Spelling differences:
Colour vs. Color - Centre vs. Center
Cigaret vs. Cigarette - Catalogue vs. Catalog
Mould vs. Mold - Defence vs. Defense
Aesthetic vs. Esthetic - Organize vs. Organise
Cheque vs. Check - Co-ordinate vs. Coordinate
Gray vs. Grey - Litre vs. Liter
Odour vs. Odor - Sceptical vs. Skeptical
Honour vs. Honor - Theatre vs. Theater
Offence vs. Offense - Neighbours vs. Neighbors
Metre vs. Meter
Pronunciation differences:
Drama (like the “am” in lamb)
Process (like the “pro” in program)
Pasta (like the “ast” in last)
Mazda (like “the land of OZ”)
About (aboot)
Decal (decul)
Sorry (surry)
Lever (pronounced like never)
Battery (ba-try)
Mom (mum)
Roof (ruf)
Schedule (Canadians pronounce it phonetically with the “ch”)
Matter (madder)
Using different words:
- Garberator vs. Garbage disposal (Not many homes in Canada have garbage disposals. I have met a number of people who don't even know what they are, AHHHH)
- Serviette vs. Napkins: Canadians refer to serviettes instead of table napkins, especially if they are made of paper
- Phone vs. Call: Canadians don’t call each other they phone each other
- Beanie vs. Tuque: In Canada, a tuque is a knitted woolen cap.

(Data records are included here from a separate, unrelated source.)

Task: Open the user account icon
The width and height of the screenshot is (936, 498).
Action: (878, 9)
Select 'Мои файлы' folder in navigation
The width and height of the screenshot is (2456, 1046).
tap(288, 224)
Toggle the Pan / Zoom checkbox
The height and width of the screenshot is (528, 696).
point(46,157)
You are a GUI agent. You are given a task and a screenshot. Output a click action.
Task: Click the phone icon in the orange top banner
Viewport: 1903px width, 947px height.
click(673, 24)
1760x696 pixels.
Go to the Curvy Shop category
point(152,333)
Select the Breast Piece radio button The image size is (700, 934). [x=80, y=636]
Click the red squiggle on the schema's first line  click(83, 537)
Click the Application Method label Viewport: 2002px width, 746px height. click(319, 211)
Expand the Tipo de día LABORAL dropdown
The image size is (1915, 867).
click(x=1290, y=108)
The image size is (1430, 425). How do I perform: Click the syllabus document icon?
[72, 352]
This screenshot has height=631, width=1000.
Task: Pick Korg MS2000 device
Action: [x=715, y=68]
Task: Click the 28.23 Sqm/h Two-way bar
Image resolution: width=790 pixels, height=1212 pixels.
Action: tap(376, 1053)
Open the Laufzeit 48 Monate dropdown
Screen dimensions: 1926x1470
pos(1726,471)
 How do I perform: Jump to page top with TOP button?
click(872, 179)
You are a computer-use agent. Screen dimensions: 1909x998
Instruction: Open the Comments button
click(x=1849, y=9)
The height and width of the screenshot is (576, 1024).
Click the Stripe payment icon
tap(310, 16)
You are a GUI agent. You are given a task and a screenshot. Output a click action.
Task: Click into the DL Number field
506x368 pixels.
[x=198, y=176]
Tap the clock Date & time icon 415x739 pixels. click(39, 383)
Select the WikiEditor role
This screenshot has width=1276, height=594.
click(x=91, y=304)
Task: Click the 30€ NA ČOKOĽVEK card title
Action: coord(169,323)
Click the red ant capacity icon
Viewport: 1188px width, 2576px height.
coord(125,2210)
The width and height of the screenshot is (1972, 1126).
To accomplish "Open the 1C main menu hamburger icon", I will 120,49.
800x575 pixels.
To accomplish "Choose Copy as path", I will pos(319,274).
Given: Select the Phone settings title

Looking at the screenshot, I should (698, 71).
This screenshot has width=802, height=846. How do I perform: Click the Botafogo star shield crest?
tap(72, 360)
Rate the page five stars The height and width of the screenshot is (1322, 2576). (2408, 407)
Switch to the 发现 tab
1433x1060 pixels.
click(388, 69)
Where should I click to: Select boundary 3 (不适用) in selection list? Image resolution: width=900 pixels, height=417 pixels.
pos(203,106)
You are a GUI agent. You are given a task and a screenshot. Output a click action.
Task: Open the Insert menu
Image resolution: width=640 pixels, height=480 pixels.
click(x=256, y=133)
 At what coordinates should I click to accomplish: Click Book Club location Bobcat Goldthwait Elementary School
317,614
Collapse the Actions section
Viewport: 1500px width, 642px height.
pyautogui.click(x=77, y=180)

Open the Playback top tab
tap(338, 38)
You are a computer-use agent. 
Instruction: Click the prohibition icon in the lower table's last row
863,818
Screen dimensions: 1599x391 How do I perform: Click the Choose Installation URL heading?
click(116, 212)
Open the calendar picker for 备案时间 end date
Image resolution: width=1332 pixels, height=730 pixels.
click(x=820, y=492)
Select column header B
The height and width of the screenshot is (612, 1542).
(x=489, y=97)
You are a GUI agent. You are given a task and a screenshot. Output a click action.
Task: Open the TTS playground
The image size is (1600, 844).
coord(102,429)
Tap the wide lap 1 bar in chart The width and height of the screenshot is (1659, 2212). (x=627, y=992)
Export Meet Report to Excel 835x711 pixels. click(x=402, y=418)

- Child minding vs. Babysitting
- College vs. University: A Canadian college is very different from an American college. An American college is a limited version of a university, one that can grant only Bachelor's degrees. A Canadian college is at best a halfway house between high school and university. Also Canadian’s say “I am going to University” not “I am going to the University”
- Bathroom vs. Washroom: Canadians head for the washroom when they need to use the toilet. Bathrooms are places with bathtubs in them.
- 1st grade vs. Grade 1: Canadians graduate from high school after grade 12 not 12th grade
- Railroads vs. Railways
- Reserve vs. Reservation: American Indians may live on reservations. Canadian Indians may live on reserves.
- Ridings vs. Districts: In Canada's Parliament and in provincial assemblies, elected members represent ridings, similar to congressional districts in the U.S.
- Sneakers vs. Runners: Canadians wear runners
- Kilometers vs. Miles (they use the metric system, along with the rest of the world)
- Holiday vs. Vacation: Canadians generally go on a holiday
- Soda vs. Pop vs. Coke: Canadians drink pop. Ask for a soda and you'll get soda water. Avoid referring to coke unless you mean a product made by Coca-Cola.
- Wheat bread vs. Brown bread: When you order toast, you can get white toast or brown toast. Brown toast doesn't mean "really toasted." It means whole-wheat bread.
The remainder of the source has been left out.